Why Do Protocols Win?

Apr 21, 2022
We reject: kings, presidents, and voting. We believe in: rough consensus and running code.
David Clark (1992)

From the 1970s to the 1990s, the goal of building a global computer network was becoming more evident. However, how it would be built was one of the most fiercely debated topics in computer science.

Some refer to the 1970s-1990s as The Protocol Wars, a period where competing standards proliferated and competed for a foundational role in the internet. TCP/IP vs. OSI, WWW vs. Gopher, and many more battles at every layer of the stack.

Vint Cerf, co-developer of TCP/IP, wearing an IP ON EVERYTHING shirt 

Why did some protocols win and others lose? Each of these deserves its own deep dive, but here are some high-level lessons that can be distilled from each.
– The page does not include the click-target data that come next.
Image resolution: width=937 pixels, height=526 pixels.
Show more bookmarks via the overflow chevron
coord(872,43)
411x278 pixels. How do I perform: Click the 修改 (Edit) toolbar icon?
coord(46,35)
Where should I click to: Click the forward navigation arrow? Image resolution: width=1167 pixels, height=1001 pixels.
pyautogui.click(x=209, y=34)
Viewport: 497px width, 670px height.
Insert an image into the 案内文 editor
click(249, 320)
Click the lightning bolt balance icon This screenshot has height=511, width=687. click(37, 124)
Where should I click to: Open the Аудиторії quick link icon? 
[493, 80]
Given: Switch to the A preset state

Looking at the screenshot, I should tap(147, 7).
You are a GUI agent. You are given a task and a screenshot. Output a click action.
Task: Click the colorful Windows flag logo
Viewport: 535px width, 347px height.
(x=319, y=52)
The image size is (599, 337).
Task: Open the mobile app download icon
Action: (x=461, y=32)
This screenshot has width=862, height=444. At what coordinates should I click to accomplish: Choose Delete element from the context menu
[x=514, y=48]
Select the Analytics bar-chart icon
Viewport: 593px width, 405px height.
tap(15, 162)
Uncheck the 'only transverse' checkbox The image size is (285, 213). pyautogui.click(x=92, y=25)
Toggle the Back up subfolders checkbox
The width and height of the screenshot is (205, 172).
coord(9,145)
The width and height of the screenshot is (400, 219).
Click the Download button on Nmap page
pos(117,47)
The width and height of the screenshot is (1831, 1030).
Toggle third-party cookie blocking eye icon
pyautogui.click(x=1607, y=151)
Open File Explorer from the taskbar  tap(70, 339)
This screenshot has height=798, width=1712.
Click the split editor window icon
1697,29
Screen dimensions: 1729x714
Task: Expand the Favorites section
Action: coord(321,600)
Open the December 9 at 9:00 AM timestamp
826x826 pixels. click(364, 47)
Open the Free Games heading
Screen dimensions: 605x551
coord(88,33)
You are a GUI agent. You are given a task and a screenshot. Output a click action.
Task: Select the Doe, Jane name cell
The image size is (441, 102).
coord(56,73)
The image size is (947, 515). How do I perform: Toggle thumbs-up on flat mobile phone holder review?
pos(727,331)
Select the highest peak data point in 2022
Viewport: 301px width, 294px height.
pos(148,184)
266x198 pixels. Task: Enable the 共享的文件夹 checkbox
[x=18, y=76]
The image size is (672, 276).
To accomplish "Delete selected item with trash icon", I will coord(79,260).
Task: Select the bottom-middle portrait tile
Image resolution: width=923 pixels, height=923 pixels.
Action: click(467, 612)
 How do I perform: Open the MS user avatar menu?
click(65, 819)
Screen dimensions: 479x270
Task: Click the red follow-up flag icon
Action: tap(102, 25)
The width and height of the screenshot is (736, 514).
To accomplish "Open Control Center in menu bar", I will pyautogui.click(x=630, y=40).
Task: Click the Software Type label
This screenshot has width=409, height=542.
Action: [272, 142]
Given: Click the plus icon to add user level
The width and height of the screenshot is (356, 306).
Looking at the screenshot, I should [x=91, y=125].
  • Working code is often better than a draft by a standards committee. See Clark's quote.
  • Backward or lateral compatibility allows protocols to draft off the success of previous protocols or competitors. For example, Mosaic had a feature that automatically converted Gopher menus into HTML.
  • Simplicity matters.
"If we had only consulted the ancient mystics, we would have seen immediately that seven layers were required."
– Dan Postel on the OSI model (1987)
  • Politics plays a more prominent role than technologists would like to admit. The U.S. Department of Defense was an early adopter of TCP/IP. UC Berkley put the TCP/IP code for BSD Unix into the public domain. Meanwhile, the University of Minnesota charged licensing fees for Gopher servers.
  • Competing protocols often make different trade-offs, i.e., optimizing for compute or storage.